• _Consigne A_: Pouvez-vous reprendre l'extrait sur le communisme, dans tout ce qui va de "Daniel Bensaïd : Au" jusqu'à "des espoirs d’émancipation.", en remplaçant "XXe siècle" par "siècle dernier" ?
• _Consigne B_: Pouvez-vous prolonger l'extrait sur le communisme à partir de l'endroit où il s'arrête ?

• _Extrait du document_:
◆ ◆ ◆ ◆
C’était plus vermoulu qu’on ne l’imaginait, notamment en URSS… En Allemagne de l’Est peut-être on était moins surpris car, finalement, on a vu venir le basculement très vite… Pour nous le passage en quelques semaines du mot d’ordre « nous sommes LE peuple » — ça veut dire qu’il y a « nous » et « eux », qu’« eux » c’est l’appareil, c’est la Stasi, c’est la bureaucratie, on appelle cela comme on veut mais c’était installer une forme d’antagonisme… — à « nous sommes UN peuple », le mot d’ordre de la réunification allemande, cela veut dire que le renversement de la bureaucratie en Allemagne de l’Est se fait au profit d’une réunification de la grande Allemagne capitaliste.
D’où le binôme « champagne-alka seltzer ». D’un côté il fallait que cela finisse, car ça ne pouvait plus durer et cela ouvre un nouveau champ de possibilités, mais en même temps on n’a pas fini d’en payer le prix, nous inclus, on peut avoir été critiques, oppositionnels, etc. Après, évidemment, cela induit une certaine vision du moment présent, c’est le tout début d’une reconstruction de quelque chose…
3. Le communisme… après la défaite des politiques d’émancipation
Est-ce que cela signifie que l’idée du communisme n’est plus valable ?
Daniel Bensaïd : Au contraire. Mais il y a l’idée, il y a les mots et il y a la chose. Les mots sont tous sortis blessés du XXe siècle. Pour le dire autrement, je considère que le XXe siècle a été une grande défaite, est une grande défaite, se solde par une grande défaite des politiques d’émancipation et des espoirs d’émancipation.
Si on regarde — vous connaissez probablement — le film de Margareth von Trotta sur Rosa Luxembourg [15], où on a cette scène un peu euphorique du 1er mai 1900 à Berlin, avec les Bebel [16], les Kautsky [17], Rosa Luxembourg… fêtant le nouveau siècle comme étant une promesse d’émancipation, de fin des guerres, etc. Bon, si on se reporte au 1er janvier 2000 — et avant même les attentats du 11 septembre et l’invasion de l’Irak — on est beaucoup moins certains de ce que va nous apporter le XXIe ou le XXIIe siècle…
Donc les mots sont sortis blessés. Il n’y en a pas d’innocents, aucun… Je continue de me dire communiste car ce serait quand même ajouter la défaite à la défaite que d’abandonner le mot et l’idée à ce qu’a été son avatar, stalinien ou autre. Le mot socialisme ne se porte pas mieux, il a servi à tout et son contraire… Le mot révolution en France garde encore une charge symbolique, parce que la révolution française conserve une légitimité, mais assez banalement le discours dominant a réussi à faire que le mot révolution soit associé non pas à un changement radical, à l’espérance de quelque chose de nouveau, à un autre monde, à la nouvelle société, mais à la violence. Voilà, tous les mots sont donc malades. Il faut soigner et comme on n’invente pas un vocabulaire arbitrairement, il faut expliquer, il faut redéfinir, il faut retravailler.
◆ ◆ ◆ ◆
• _Données_:

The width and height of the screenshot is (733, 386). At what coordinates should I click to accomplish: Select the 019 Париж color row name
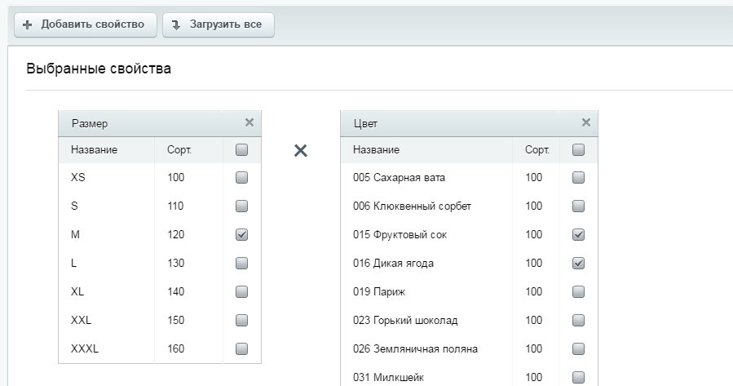tap(379, 292)
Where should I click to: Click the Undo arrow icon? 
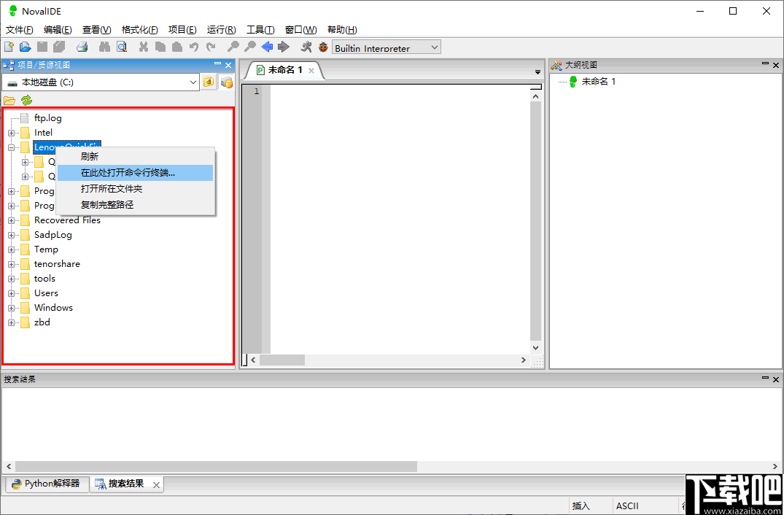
◆ ◆ ◆ ◆
• _Réponse finale A_:
Daniel Bensaïd : Au contraire. Mais il y a l’idée, il y a les mots et il y a la chose. Les mots sont tous sortis blessés du siècle dernier. Pour le dire autrement, je considère que le siècle dernier a été une grande défaite, est une grande défaite, se solde par une grande défaite des politiques d’émancipation et des espoirs d’émancipation.

• _Réponse finale B_:
Les choses évoluent. On avait fait une enquête en 2002, après la première campagne Besancenot, sur les nouveaux militants qui arrivaient et leur vocabulaire. Ce qui nous avait surpris à l’époque c’est que « communisme », qui était presque devenu imprononçable, était mieux accepté que « révolution ». Parce que justement « communisme » envoyait à une idée plus large (comme le christianisme n’est pas réductible à l’Inquisition). Après tout, si on remonte à Babeuf, il y a l’idée du commun, du bien commun, c’est une idée noble qui peut être réhabilitée. En revanche, pour les jeunes qui arrivaient, la révolution c’est la violence… Aujourd’hui la violence peut être légitime — elle est là de toute façon, donc on est obligé de faire avec — mais comme on est dans un siècle d’hyper violence et que l’on porte le traumatisme du Cambodge, des guerres, etc., on ne peut pas aborder la violence aujourd’hui avec la même innocence que lorsque le Che terminait ses messages en parlant de la libération dans le crépitement des mitrailleuses (le message à la Tricontinentale), avec l’idée que c’est une violence libératrice… Le geste héroïque, aujourd’hui, est d’un maniement plus délicat… même si la question n’est pas résolue pour autant.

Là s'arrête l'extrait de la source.